Source: Angola LNG
Angola LNG's operation is located in Soyo, 195 miles north of Luanda in Zaire Province, Angola. The project is a joint-venture consisting of Sonangol (the state oil company of Angola) at 22.8% and affiliates of Chevron (NYSE:CVX) with 36.4%, Total (NYSE:TOT) at 13.6%, BP at 13.6% and Enersis (NYSE:ENI) with 13.6%.
The project is an integrated gas utilization project with offshore and onshore operations to monetize gas resources from blocks located offshore of Angola. It has a one-train plant of nominal 5.2 million tonnes per year of LNG production capacity and includes production of NGL (natural gas liquids) and condensate.
Source: Angola LNG
Chevron produced 5,074MCF/D of natural gas in 2012. Production should grow this year with several projects under way including the Angola LNG Project which is expected to ramp-up production soon. In the U.S., prices at Henry Hub averaged $2.71 per MMCF during 2012, compared with about $4.00 during 2011. International natural gas realizations averaged about $6.00 per MMCF during 2012, compared to about $5.40 per MMCF during 2011.
According to the company, total net production of liquids and gas are estimated at 2.65MBOED this year compared to 2.61MBOED produced in 2012 with the objective of reaching 3.3MMBOED by 2017. To accomplish this goal, the company is assuming that the BBL price for the Brent will be at $79/BBL level. Its current producing base will only decrease by 4% annually.
Angola LNG should start producing as expected by Q2 2013. As a matter of fact, the potential of the project is estimated at 125MCF/D of natural gas and it should be available from the date of plant start-up. For the purpose of simplifying calculations, let's assume for this year that total production would be at its full potential for estimation purposes. Chevron's share of production would be about 45.5MCF/D, a growth of 0.9%, for a total increase of 16,607.5MCF annually.
Therefore, according to Chevron's 2012 annual report, this added production would translate in sales on the U.S. market of $123,305 per day. On the international market, it would translate in sales of $273,000 per day. Overall capital and exploratory expenditures in 2012 were at $34.2 billion, from which $2.3 billion was spent in Africa on various offshore development and natural gas projects. For more on Chevron, read the complete analysis here.
According to BP, Angola LNG should commence to ship LNG by the end of May or early June. Angola is Africa's second-biggest oil producer. Angola LNG was originally intended to export to Mississippi, but the shale gas revolution in the U.S. has left the country with surplus gas. The Angolan government has pushed the industry to cooperate on creating more than 311 miles of pipeline infrastructure to take the gas to the new LNG plant where it will be cooled to minus 256 degrees Fahrenheit, allowing it to be transported for sale on giant tankers.

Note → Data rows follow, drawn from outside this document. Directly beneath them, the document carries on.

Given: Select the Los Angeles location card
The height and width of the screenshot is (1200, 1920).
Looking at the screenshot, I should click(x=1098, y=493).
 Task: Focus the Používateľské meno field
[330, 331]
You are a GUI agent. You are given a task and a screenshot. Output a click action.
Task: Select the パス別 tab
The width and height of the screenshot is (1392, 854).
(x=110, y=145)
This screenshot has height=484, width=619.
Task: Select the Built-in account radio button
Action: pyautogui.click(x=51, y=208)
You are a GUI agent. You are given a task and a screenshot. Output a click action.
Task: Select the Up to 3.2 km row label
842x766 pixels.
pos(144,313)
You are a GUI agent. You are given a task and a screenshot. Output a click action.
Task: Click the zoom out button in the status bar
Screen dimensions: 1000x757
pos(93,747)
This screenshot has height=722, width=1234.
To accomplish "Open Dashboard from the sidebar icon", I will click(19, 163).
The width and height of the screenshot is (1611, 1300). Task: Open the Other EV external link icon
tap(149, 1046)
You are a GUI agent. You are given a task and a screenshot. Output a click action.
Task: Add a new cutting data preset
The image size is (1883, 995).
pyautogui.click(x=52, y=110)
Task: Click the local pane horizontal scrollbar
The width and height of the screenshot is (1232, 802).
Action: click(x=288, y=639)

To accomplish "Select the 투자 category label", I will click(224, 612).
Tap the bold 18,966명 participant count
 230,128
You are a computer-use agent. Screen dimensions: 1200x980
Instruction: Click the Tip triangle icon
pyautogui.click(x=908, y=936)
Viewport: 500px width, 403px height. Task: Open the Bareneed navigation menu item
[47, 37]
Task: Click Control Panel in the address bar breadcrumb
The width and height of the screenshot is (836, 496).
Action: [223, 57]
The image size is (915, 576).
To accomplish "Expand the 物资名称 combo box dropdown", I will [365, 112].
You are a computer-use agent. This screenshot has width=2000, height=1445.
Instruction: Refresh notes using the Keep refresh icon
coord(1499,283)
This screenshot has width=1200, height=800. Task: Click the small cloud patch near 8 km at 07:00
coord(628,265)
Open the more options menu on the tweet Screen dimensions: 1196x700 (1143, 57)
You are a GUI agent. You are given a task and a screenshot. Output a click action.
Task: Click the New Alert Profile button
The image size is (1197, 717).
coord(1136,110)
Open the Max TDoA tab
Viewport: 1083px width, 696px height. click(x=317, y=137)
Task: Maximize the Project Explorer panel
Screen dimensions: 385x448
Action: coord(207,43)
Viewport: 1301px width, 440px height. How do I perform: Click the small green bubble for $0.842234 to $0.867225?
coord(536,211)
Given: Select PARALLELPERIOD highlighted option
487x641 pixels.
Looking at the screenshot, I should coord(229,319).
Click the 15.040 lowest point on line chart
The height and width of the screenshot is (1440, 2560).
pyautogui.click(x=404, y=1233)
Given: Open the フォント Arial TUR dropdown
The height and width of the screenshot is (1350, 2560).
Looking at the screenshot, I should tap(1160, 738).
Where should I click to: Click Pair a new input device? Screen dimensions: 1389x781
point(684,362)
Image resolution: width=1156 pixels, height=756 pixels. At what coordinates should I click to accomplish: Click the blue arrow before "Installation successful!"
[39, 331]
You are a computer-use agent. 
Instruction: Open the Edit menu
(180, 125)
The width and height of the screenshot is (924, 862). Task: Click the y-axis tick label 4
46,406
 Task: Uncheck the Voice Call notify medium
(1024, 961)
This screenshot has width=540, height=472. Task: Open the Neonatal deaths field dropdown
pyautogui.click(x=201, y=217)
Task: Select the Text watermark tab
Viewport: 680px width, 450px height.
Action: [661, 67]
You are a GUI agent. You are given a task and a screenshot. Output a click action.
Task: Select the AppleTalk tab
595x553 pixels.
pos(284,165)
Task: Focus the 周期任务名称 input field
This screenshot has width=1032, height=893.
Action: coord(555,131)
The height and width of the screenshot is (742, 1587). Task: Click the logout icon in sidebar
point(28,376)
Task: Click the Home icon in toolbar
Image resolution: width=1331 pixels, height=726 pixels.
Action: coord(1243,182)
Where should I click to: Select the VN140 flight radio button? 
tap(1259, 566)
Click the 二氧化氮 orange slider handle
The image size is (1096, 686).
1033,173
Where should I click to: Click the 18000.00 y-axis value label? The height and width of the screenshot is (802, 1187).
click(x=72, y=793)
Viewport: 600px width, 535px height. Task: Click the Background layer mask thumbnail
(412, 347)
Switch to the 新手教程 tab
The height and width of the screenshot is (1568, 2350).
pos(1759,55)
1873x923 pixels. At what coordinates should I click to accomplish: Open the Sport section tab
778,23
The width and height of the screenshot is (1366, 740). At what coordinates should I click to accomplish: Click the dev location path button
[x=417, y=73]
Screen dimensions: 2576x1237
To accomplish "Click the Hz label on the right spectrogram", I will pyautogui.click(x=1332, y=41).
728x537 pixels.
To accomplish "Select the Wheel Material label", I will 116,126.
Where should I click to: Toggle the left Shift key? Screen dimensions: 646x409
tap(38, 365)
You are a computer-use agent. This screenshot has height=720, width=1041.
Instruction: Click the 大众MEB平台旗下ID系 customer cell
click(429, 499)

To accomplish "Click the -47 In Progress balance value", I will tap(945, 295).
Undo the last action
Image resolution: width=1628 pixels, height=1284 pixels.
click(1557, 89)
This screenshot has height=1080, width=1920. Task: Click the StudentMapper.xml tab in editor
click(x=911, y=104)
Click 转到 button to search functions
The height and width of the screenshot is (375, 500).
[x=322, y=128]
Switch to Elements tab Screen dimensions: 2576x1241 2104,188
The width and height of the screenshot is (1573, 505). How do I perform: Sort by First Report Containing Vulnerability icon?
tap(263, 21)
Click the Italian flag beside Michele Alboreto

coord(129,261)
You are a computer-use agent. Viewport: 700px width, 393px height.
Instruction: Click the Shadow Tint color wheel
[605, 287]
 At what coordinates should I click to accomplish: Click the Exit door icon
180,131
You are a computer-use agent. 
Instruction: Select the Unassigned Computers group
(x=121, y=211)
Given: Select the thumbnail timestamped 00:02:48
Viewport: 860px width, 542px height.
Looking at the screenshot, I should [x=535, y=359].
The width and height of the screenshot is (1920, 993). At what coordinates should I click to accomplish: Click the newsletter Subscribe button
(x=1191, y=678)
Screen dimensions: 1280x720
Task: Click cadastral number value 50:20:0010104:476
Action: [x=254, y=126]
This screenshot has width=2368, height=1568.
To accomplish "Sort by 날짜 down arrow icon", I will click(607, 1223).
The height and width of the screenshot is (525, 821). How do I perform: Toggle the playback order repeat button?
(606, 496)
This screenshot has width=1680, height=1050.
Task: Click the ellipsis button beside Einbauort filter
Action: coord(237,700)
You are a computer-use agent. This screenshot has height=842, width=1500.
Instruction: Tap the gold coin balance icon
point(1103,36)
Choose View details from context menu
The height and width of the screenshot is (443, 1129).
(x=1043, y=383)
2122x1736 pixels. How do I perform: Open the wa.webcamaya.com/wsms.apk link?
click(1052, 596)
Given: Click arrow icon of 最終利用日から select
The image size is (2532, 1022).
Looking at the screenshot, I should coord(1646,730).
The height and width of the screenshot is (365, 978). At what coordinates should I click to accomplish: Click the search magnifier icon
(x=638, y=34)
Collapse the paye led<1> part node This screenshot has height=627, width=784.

BP said that LNG from Angola is targeted to be sold in Europe and Asian markets because of its much higher prices. Angola LNG should ship more than 70 cargoes a year. With Angola LNG up and running, BP would add 17MCF/D to its 6.6BCF/D of natural gas produced in 2012, a 0.26% increase. Thus, on the U.S. market, this added production would translate in sales of about $46,070 per day while it would represents added sales of $102,000 per day on the international market. 2012 overall capital expenditure totaled $17.9 billion.
Angola LNG proved reserves are over 10 trillion cubic feet of gas and are expected to rise as oil and gas operations increase. New projects such as BP's giant PSVM floating production, storage and offloading vessel, which began oil production last December, will also be hooked up to the LNG plant. BP and Chevron are about to see the return on its investment. Angola LNG Project seems ready to make Angola's proud.
In conclusion, BP and Chevron are well positioned to benefit from the worldwide increasing demand for LNG with projects like the Angola LNG. As a matter of fact, these two giants producers, well renowned for producing crude oil and other petroleum products, are more involved in the natural gas production business by investing more heavily in LNG export terminals for the purpose of moving that cheaper commodity to Europe and Asian markets where the price of natural gas is much more expensive. Investors looking for a long position in a solid oil and gas producer, whether it is BP or Chevron, should act quickly. Securing shares of these players would eventually translate in an increased value of the shares. However, it would be wise to do so before Angola LNG's Terminal starts producing and exporting LNG.